当院は、お陰さまで開業して13年を過ぎました。

確かに歳も50を越えると、「体力」の低下を感じます。最近はインフルエンザの予防接種も入っているため、「体力」を消耗します。

ただ、「気力」の衰えはまったく感じないですね。有り難いことです。

日々真面目に診療していると、かえって日本のアレルギー診療の課題がバンバン見えてきます。そこを改めていかないと、アレルギーは減らないだろうと思っています。

まだ多くの医師達がそれに気付いていないため、多くの医師に気付いて欲しいのですが、そのためには「固定観念」を変えていく必要があります。これが難しい。

浮かび上がった課題の中で、結構簡単に変えることができるのが、食物アレルギーの運命だと思っています。

食物アレルギーは、0歳で発症することが多く、そのほとんどがアトピー性皮膚炎の湿疹からだと考えています。

巷では、多くのケースでアトピー性皮膚炎が見逃されており、皮膚から卵などが入って卵アレルギーができあがっており、知らずに卵を食べることで「発症」してしまいます。

突然のことで、親御さんもびっくりしてかかりつけの小児科を受診し、「卵アレルギーがあるから、卵を除去しよう」となってしまいます。

卵を与えない生活に慣れてしまい、卵を与えるのが怖くなってしまう。成長とともにお子さんも「卵は食べていけないもの」と覚えていく。そこで立派な卵アレルギーが完成されてしまうということなのだろうと思っています。

では、どうすればいいのか?。

アトピー性皮膚炎を早く見つけられれば、食物アレルギーを発症しやすい患者を探し出すことができると思います。離乳食を開始するに当たり、事前に検査をすると卵などが陽性になっていることが多いのです。
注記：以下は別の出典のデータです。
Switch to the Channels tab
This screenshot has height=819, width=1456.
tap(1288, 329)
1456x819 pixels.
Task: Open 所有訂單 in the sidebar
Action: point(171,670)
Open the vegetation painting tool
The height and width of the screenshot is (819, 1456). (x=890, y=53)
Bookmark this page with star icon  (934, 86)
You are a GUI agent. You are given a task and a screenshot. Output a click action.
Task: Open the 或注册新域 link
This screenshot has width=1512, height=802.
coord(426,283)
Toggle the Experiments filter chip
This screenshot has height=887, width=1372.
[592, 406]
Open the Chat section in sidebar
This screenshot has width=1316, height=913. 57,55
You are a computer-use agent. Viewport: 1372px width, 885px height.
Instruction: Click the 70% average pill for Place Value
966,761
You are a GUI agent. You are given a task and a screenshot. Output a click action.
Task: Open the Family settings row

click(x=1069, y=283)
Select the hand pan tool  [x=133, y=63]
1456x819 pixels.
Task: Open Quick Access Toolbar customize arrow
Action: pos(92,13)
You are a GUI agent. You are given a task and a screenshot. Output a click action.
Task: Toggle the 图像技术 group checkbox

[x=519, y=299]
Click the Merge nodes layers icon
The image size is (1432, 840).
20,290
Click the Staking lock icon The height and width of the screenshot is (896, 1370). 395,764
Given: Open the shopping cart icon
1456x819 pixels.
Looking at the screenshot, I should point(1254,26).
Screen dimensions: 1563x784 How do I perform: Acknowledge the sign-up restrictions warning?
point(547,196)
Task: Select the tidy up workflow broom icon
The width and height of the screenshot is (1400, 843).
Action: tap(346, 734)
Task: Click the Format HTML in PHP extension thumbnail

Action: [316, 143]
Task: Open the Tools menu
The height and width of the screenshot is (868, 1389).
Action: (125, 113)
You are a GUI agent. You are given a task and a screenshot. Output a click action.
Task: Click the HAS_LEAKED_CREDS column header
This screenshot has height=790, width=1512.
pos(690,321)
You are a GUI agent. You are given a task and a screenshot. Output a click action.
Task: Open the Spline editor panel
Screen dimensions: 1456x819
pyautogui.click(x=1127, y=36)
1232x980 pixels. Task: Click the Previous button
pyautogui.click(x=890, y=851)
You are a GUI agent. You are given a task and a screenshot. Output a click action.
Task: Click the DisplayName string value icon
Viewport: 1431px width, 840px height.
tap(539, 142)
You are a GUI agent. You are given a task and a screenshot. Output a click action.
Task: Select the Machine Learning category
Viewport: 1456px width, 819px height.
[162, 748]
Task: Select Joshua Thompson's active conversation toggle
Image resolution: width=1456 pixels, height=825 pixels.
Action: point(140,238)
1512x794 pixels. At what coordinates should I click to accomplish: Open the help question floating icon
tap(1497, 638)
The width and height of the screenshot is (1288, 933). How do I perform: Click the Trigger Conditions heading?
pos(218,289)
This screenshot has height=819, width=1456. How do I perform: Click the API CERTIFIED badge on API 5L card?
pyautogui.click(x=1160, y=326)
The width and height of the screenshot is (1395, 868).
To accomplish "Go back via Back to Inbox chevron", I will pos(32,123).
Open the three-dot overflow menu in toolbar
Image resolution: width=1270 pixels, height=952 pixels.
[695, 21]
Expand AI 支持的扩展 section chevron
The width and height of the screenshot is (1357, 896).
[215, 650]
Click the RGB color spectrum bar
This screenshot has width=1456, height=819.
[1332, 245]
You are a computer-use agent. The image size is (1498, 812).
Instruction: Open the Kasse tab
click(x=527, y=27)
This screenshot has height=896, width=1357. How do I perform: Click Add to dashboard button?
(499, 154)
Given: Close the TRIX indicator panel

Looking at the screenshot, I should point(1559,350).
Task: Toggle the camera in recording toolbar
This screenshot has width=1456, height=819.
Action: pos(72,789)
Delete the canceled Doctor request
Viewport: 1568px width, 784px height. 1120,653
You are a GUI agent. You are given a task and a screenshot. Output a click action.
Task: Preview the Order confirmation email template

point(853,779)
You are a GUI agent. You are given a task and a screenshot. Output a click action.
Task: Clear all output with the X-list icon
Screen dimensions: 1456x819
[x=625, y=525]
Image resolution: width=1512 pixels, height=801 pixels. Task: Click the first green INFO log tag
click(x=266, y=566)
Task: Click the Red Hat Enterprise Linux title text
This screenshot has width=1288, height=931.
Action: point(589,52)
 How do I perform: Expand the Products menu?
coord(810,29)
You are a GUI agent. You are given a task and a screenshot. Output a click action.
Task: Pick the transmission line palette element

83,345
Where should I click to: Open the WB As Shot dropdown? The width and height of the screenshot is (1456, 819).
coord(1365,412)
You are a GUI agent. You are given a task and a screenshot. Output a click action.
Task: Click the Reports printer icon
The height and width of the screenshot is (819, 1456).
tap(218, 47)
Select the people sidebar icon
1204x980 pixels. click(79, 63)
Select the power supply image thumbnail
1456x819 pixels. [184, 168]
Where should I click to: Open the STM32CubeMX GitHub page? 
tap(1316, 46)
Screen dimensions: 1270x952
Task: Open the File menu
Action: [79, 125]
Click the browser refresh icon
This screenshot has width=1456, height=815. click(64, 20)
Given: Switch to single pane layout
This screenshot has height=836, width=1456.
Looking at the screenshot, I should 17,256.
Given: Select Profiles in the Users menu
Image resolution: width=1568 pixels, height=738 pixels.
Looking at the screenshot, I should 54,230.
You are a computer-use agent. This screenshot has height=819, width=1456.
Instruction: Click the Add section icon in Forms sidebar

卵白が陽性の赤ちゃんに、少量の卵が食べられるのかどうか負荷試験を行う訳です。そうやって発症するリスクの高い患者さんに、少しずつ食べさせることで発症させずに済ませることができると思っています。

食物アレルギーの運命は、結構簡単に変えることができるのだろうと思っています。当院は、上のお子さんがアトピー性皮膚炎や食物アレルギーがあった場合、下の子が生まれると、同じ轍は踏むまいと、この戦略を活用しています。

多くの患者さんが、この戦略を知り、多くの小児科医がこの戦法をとれば、食物アレルギーの運命は変えられ、患者さんも減らすことができるのですが…。